The head of the World Health Organization (WHO) said it can fight the deadly Ebola outbreak in Congo despite the withdrawal of the US Center for Disease Control and Prevention (CDC), insisting, "We can cover it."
The comments by WHO Director-General Tedros Adhanom Ghebreyesus came in the wake of commentaries in two medical journals appealing to the CDC to return to the epidemic zone in Congo – saying its expertise is needed. The US experts have been sidelined for weeks, ordered away from the region because of State Department security concerns.
Financial and other support
Violence by rebel groups has complicated efforts to battle what is now the second-deadliest Ebola outbreak. The CDC – which is twice as large as WHO – has said its staff would return to the epidemic area once it is safe.
Tedros said the UN health agency mostly needs the United States to continue the financial and other support it has provided.
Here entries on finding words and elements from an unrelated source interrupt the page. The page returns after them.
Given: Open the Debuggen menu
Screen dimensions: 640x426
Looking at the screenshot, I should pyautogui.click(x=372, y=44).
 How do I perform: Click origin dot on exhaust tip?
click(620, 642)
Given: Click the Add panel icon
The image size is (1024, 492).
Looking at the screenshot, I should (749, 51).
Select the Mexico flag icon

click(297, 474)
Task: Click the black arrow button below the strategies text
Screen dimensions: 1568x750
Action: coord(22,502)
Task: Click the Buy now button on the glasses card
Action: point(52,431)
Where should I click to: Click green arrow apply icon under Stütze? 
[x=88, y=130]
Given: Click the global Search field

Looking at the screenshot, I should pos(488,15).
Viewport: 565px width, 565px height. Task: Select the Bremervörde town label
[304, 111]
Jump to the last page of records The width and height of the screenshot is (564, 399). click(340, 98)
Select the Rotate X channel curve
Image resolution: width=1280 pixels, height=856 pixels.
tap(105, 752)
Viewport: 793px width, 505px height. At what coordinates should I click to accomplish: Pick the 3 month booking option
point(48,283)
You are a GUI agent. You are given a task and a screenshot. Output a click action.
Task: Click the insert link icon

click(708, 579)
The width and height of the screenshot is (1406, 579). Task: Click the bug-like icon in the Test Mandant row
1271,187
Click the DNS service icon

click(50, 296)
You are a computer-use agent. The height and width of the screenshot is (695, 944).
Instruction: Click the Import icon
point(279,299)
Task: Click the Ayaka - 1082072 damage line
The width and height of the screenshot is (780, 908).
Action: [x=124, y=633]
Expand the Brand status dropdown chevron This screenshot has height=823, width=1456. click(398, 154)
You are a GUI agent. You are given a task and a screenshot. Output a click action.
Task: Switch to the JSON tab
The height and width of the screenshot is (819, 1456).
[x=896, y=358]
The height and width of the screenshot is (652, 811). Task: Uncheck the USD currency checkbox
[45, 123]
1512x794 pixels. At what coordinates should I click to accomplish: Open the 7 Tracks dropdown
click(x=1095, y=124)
He noted the US and many other developed countries have security guidelines that prevent deployments in conflict-ridden zones like the Ebola-hit area of eastern Congo.
"We can mobilise from other parts, from those institutions who don't have very strict security provisions like that," Tedros told reporters at WHO headquarters. "We can cover it."
Tedros praised a commitment from US President Donald Trump, expressed at the Group of 20 summit in Argentina over the weekend, about his administration's "support in any way possible" in the fight against the outbreak.
"They promise to continue supporting us in finance and other (ways), and that, I think, would suffice," Tedros said.
He said experts from the CDC are still helping, sharing data and analysis.
CDC absence acutely felt
The Ebola response director for the International Rescue Committee, Dr Stacey Mearns, said the absence of CDC experts can be felt acutely, telling The Associated Press that they have rich experience in tracking cases, testing and treatment.
Tedros said WHO has now counted some 440 cases of Ebola and 255 deaths from the outbreak in Congo's North Kivu regions that first emerged in August. He said the risk of international spread remains.
Unlike the far-deadlier outbreak in West Africa that killed more than 11 000 people from 2014 to 2016, international health experts have this time deployed a new experimental vaccine to fight Ebola. Tedros said some 39 000 people have been vaccinated during the current outbreak.